Due to a regression, `killall` truncates command names to 7 characters on 64-bit arches and 3 (!) on 32-bit arches. $ ln -s /bin/sleep /tmp/sleep12345678 $ /tmp/sleep12345678 1000& [1] 24449 $ killall sleep12345678 sleep12345678: no process found $ killall sleep12 [1] + 24449 terminated /tmp/sleep12345678 1000 Obvious bug is here: https://gitlab.com/psmisc/psmisc/blob/1e2f38a202798a78554ae5f5d12f697f3607f89f/src/killall.c#L353 `comm` is a pointer, not an array. sizeof is getting the size of the pointer. So the maximum command length, which used to be 15, and was intended to be increased to 64, actually got reduced to 7 on 64-bit arches and 3 on 32-bit ones. Ouch. sev major because, seriously, this is killall.
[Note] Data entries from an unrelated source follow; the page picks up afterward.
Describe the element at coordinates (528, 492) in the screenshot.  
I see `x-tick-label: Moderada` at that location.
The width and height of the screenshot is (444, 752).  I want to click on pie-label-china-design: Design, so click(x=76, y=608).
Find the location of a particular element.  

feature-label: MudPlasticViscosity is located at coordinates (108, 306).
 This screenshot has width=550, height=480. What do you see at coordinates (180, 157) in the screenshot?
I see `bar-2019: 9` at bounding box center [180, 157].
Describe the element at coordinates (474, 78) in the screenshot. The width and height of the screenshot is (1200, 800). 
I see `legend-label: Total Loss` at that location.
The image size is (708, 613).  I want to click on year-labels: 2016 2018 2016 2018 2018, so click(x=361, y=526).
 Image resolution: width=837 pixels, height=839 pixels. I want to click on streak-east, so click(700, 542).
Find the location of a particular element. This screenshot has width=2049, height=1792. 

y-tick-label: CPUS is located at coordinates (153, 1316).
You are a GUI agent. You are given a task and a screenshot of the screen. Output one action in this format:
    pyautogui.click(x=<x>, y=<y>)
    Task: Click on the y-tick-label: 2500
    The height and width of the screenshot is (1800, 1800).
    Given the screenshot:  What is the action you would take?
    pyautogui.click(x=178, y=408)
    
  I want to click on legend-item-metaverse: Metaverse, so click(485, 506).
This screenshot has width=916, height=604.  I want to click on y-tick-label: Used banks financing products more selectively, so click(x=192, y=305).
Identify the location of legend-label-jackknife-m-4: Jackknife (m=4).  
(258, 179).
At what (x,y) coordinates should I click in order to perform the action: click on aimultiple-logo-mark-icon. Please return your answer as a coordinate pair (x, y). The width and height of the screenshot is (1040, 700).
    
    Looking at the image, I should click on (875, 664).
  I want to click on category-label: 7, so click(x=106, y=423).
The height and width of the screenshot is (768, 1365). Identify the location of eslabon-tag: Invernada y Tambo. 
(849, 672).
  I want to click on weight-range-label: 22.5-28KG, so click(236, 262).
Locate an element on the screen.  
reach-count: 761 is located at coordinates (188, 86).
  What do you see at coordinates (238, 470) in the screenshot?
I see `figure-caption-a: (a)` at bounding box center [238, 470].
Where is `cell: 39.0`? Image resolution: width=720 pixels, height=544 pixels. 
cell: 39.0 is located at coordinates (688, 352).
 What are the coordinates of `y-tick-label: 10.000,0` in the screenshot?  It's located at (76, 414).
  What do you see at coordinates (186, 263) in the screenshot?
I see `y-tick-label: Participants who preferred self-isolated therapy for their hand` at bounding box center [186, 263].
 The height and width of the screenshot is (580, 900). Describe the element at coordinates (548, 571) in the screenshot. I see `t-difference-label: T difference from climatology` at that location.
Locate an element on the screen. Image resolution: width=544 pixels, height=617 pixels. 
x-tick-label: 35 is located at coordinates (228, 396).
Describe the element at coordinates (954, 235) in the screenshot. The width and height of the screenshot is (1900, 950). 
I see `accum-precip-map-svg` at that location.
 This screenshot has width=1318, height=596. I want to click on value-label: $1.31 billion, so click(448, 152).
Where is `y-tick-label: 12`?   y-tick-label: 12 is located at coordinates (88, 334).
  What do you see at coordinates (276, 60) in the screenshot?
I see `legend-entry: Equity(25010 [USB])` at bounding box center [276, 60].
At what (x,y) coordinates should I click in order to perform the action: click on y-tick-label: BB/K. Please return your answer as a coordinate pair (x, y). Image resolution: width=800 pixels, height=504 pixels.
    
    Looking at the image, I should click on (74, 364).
It seems there's at least one other bug (#664066). I'd mask 23.2 until it's better tested and these issues fixed; psmisc is pretty basic functionality and even ~arch users probably don't expect killall to stop working.
Upstream issue: https://gitlab.com/psmisc/psmisc/issues/14
*** This bug has been marked as a duplicate of bug 664066 ***
Um, it's not a dupe. These are two different bugs in sys-process/psmisc-23.2.